Tâches à effectuer:
1: Dans le texte sur le festival de BD, recopiez la partie qui s'ouvre sur les mots contenant « - Des portraits, show » et se ferme sur « jeune public ! », en substituant « croquis » à « caricatures ».
2: Poursuivez le texte sur le festival de BD à partir de l'endroit où il s'arrête.

Texte du document:
« Quand j’étais petit, je lisais Akim, Zembla, Tex Willer ou Kouakou, c’est comme ça que j’ai commencé à aimer la lecture ! » Profond témoignage d’un adulte, aujourd’hui créatrice de la BD La vie d’Ebène Duta qui provoque en nous des spasmes de nostalgie, et nous pousse à une interrogation empreinte de culpabilité : où sont passés ces bons moments ? Pourquoi n’en faisons-nous pas profiter nos enfants ?
Ils sont rares et précieux, ces merveilleux moments de la vie où l’on ne voudrait être ailleurs pour rien au monde. Des moments fugaces, qu’on savoure en prenant son temps.
Le temps de lire une bande dessinée et de célébrer ce plaisir enfantin nous est permis. Alors, pourquoi s’en priver ?
La semaine qui commence sera un véritable événement BD au Cameroun. Du « venez-voir » comme on le dit au pays, au « Mboa » ! Venir à un festival, rencontrer des auteurs, dessinateurs, éditeurs ; participer aux dédicaces, projections, expositions, animations, tables rondes, shows, magazines, acheter un ou deux albums auxquels l’on n’a pas pu résister, et se promettre de venir le lendemain avec un ami…
Et si je vous disais que c’est possible ? Le MBOA BD Festival vous est servi pour sa 6e édition à Yaoundé et à Douala, avec plus d’énergie que jamais. Oui, Noël commence le 25 novembre en 2015, et c’est l’occasion rêvée pour faire vivre votre passion, ou la partager avec vos proches ! Si vous n’y connaissez pas grand-chose, vous avez pour une fois, de la veine : tous ces chefs-d’œuvre à découvrir !
Allons, je vous mets un peu l’eau à la bouche ?
- Des portraits, show painting et caricatures en live pour les visiteurs !
- Des projections de dessins animés de réalisateurs camerounais, ivoiriens ou algériens pour le jeune public !

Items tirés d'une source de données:
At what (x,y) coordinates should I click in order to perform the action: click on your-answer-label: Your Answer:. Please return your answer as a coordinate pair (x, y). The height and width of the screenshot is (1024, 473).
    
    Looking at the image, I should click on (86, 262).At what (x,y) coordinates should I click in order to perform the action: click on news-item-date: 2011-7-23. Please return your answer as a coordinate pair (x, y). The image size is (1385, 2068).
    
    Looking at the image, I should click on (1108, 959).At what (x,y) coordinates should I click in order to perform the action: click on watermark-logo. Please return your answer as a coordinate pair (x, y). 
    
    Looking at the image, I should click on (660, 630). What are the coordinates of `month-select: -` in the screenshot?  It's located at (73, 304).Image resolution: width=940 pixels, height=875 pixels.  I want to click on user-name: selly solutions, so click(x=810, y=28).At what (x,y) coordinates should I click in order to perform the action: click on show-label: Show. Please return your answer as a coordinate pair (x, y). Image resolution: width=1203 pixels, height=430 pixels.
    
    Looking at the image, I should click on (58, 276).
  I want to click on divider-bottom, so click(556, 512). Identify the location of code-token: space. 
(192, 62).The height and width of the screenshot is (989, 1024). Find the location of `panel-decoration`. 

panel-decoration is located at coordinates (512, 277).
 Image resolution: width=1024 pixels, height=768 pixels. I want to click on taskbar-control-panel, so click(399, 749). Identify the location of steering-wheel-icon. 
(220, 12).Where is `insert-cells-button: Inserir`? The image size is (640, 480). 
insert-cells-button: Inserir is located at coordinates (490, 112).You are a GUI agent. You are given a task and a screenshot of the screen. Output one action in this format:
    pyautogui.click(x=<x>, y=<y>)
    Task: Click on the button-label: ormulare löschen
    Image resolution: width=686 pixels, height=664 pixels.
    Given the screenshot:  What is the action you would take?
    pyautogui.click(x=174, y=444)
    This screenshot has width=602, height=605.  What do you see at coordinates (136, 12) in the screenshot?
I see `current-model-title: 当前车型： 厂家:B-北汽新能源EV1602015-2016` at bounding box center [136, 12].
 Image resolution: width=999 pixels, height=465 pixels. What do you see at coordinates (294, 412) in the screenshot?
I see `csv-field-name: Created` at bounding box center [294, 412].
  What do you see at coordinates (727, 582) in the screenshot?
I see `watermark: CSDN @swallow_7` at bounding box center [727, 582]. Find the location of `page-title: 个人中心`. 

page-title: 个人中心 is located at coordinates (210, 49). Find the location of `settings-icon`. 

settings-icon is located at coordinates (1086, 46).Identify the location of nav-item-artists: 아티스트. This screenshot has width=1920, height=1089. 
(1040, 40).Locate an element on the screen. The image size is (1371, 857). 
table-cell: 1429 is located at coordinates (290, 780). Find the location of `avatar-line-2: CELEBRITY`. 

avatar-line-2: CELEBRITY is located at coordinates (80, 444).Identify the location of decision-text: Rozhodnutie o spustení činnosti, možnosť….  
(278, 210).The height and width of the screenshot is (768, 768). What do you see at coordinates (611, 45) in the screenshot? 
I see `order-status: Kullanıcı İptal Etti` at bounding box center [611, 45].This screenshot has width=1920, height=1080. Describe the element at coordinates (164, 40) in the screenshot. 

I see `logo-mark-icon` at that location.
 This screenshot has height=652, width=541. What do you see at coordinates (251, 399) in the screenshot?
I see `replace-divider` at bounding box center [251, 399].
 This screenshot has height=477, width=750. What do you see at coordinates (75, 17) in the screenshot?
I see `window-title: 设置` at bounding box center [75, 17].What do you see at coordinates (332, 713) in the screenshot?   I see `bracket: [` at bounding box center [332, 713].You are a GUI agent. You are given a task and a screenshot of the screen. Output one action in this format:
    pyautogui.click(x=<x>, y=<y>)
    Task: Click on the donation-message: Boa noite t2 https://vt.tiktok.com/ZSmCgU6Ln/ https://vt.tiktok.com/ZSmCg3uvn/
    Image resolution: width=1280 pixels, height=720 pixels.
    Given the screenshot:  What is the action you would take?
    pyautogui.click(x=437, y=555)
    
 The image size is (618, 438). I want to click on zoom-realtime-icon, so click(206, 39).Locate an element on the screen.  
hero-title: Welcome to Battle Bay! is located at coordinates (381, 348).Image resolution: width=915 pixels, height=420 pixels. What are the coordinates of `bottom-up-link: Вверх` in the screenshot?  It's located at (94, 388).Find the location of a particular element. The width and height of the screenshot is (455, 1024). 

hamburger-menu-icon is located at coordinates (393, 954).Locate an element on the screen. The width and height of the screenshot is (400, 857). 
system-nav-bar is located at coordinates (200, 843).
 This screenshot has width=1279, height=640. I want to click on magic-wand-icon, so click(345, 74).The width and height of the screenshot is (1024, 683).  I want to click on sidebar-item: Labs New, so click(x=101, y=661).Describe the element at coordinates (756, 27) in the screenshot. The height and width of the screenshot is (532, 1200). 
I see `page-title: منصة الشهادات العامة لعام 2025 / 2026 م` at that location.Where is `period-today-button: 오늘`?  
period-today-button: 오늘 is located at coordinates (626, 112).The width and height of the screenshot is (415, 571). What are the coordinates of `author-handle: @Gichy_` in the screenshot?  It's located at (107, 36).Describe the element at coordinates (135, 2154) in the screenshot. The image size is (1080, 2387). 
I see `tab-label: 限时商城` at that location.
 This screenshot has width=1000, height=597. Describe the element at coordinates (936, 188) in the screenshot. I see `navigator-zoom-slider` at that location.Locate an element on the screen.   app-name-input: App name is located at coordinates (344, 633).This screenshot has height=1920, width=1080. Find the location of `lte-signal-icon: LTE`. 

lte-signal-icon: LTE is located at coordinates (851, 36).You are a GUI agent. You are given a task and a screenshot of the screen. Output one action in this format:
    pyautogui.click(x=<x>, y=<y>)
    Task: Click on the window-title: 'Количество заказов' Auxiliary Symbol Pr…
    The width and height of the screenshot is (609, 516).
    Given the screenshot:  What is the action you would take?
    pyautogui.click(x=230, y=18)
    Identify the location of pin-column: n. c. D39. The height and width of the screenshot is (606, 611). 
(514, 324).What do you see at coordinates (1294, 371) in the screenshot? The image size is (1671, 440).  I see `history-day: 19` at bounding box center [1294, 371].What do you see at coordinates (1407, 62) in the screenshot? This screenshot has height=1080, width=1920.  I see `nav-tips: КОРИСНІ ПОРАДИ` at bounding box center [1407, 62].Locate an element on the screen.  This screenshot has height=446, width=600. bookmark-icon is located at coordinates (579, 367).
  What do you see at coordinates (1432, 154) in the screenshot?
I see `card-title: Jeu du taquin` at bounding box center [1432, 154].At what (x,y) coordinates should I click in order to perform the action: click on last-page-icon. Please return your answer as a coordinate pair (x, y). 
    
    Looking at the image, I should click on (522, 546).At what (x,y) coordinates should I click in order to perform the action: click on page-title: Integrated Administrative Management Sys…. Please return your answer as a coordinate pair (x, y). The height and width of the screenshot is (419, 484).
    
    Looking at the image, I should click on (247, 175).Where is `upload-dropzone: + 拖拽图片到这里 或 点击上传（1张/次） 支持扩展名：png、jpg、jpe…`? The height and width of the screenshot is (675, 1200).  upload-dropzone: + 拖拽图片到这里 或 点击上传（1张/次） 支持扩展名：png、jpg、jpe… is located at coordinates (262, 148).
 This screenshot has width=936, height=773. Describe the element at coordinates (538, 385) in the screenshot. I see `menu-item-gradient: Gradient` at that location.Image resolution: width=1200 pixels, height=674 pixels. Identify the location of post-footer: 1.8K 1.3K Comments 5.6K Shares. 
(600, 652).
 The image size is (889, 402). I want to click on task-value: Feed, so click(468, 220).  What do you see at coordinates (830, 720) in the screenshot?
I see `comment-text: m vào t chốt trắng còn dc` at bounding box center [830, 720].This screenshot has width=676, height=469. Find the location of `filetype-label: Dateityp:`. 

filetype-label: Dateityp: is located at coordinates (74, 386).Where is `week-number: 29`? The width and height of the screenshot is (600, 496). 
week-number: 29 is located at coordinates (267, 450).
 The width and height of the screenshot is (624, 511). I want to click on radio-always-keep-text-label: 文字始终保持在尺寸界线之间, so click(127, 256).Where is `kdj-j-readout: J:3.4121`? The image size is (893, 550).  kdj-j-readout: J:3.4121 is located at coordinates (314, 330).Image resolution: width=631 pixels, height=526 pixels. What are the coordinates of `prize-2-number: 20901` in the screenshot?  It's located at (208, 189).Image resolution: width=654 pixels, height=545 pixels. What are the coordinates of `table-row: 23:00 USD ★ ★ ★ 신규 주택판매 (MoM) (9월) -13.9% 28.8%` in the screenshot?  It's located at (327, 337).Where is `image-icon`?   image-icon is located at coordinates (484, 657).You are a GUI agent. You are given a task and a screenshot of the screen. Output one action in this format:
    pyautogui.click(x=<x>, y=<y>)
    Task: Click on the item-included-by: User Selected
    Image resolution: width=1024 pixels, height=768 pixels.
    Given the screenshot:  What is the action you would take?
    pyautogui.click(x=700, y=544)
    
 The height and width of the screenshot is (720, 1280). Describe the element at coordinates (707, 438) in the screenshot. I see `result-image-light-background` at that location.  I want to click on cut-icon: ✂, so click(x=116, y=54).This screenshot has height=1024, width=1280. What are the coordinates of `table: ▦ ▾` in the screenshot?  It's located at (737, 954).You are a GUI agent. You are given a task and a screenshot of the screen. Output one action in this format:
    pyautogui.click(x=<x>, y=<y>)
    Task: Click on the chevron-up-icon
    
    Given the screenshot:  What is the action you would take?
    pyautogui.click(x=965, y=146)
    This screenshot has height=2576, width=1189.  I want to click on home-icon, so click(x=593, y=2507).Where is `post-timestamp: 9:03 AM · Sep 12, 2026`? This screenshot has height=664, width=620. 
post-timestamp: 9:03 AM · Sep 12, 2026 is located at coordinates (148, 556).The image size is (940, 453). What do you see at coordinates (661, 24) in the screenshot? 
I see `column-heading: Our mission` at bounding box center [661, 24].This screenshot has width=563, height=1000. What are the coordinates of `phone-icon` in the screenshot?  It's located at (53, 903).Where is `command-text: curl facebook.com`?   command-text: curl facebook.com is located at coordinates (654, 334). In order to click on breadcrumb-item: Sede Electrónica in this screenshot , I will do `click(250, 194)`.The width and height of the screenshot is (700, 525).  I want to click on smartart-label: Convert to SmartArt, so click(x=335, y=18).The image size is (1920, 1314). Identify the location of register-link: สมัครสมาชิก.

Réponses par numéro:
1:
- Des portraits, show painting et croquis en live pour les visiteurs !
- Des projections de dessins animés de réalisateurs camerounais, ivoiriens ou algériens pour le jeune public !

2:
- Une foire aux projets permettant aux porteurs de projets de venir échanger avec des ressources professionnelles de tous horizons rassemblées par la bande dessin !
- Des expositions thématiques et didactiques (en milieu scolaire) mettront en avant les différentes approches artistiques des meilleurs bédéistes du pays et des pays voisins ; 5000 visiteurs sont attendus !
- Des ateliers professionnels, où les opportunités d’emploi sont nombreuses, dans tous les métiers de la bande dessinée, du graphisme à l’animation !
Rien que ça ! Je continue ? Alors courez-y!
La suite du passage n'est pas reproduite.